Thanks, this is a terrific contribution! I am happy to test this as part of my template work. My one quick thought about the top-level wrapper is that it's not obvious how to specify the specprod, e.g., iron vs fuji, etc. I think it's derived in findfile via an environment variable, but that's a little annoying. :) Could we add a specprod optional input at the top level?

sbailey commented 6 months ago

@moustakas good idea about more flexible specprod options. I added a read_spectra_parallel(..., specprod=SPECPROD) option which can take either the name of a specprod (e.g. "fuji") or the full path to a specprod (e.g. /global/cfs/cdirs/desi/spectro/redux/fuji), and those will override $DESI_SPECTRO_REDUX/$SPECPROD.

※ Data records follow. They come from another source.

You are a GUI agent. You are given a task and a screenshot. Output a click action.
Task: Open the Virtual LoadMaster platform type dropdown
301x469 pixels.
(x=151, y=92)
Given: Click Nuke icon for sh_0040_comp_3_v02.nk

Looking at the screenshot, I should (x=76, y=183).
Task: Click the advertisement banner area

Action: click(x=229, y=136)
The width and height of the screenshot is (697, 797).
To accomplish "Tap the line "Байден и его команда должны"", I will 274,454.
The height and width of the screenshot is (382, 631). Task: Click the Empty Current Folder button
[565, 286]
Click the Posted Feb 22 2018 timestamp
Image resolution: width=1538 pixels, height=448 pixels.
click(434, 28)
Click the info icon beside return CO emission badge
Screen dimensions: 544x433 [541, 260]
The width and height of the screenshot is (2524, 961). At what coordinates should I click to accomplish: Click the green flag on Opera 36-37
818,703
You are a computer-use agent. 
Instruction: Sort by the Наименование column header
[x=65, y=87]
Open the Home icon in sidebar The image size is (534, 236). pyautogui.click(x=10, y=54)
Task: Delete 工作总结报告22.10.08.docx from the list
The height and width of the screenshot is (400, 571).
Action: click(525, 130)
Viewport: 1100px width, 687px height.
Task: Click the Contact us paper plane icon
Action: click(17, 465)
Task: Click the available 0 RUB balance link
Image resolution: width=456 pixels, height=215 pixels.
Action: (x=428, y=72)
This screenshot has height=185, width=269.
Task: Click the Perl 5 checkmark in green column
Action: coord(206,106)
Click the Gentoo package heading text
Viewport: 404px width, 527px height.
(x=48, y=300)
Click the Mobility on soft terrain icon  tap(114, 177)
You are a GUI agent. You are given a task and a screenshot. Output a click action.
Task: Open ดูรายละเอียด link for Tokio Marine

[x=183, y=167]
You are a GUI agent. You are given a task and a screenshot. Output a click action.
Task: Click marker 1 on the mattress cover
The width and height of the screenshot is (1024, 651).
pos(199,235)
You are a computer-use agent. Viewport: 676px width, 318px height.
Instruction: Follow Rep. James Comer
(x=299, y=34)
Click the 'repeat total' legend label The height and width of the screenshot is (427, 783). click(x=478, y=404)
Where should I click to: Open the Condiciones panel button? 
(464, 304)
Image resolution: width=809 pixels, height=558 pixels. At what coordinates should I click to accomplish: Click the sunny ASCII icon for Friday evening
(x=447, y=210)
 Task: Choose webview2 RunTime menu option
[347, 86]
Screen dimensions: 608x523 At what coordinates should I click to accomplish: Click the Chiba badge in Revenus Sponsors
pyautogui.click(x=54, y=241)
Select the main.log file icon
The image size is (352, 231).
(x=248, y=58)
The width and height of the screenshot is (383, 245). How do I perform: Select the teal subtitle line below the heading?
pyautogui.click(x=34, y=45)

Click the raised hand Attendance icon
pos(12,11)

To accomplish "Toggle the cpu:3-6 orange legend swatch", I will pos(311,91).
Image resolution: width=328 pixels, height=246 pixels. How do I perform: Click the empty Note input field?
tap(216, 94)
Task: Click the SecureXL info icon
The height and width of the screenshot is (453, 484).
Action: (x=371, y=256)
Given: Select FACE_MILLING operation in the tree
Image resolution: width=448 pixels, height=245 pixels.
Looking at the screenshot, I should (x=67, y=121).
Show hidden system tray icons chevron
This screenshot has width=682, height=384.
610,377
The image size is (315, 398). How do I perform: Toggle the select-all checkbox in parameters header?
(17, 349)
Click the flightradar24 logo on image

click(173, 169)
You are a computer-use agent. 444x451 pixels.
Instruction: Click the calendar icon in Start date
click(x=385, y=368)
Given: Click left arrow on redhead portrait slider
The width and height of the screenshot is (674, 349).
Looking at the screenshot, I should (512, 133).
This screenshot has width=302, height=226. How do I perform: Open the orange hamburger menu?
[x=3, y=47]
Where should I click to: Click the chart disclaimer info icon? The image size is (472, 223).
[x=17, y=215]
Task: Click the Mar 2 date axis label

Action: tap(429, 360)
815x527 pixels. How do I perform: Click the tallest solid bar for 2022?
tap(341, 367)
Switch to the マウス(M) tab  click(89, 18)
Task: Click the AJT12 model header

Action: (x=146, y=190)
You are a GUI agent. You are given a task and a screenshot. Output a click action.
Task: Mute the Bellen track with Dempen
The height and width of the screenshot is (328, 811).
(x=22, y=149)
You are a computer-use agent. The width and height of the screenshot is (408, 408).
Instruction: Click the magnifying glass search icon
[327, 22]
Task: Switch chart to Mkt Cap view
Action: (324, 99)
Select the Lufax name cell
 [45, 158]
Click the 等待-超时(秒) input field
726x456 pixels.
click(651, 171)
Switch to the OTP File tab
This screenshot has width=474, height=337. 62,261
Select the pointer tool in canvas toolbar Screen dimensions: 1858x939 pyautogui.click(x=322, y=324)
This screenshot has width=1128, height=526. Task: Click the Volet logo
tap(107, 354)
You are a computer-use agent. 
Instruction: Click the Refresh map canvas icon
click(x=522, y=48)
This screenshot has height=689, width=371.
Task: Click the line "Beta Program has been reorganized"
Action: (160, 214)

Under the hood, I implemented this in a more general way than just read_spectra_parallel, so now desispec.io.findfile also has a specprod option (instead of previously only supporting the full path though specprod_dir). Two non-backwards compatible implications:

$SPECPROD can no longer have a '/' in the name (previously supported, but in a hacky way where sometimes the slash was replaced with an underscore because sometimes it was a path and sometimes it was part of a filename).
findfile enforces that the production is kept in a directory that matches what it considers "specprod" to be (e.g. specprod "fuji" must be in a directory /path/to/somewhere/fuji). Previously it allowed you to mix-and-match in an inconsistent way.

sbailey commented 6 months ago

Thanks for the testing and the crash cases! I really thought I had the tests covering all the cases, alas. Will fix.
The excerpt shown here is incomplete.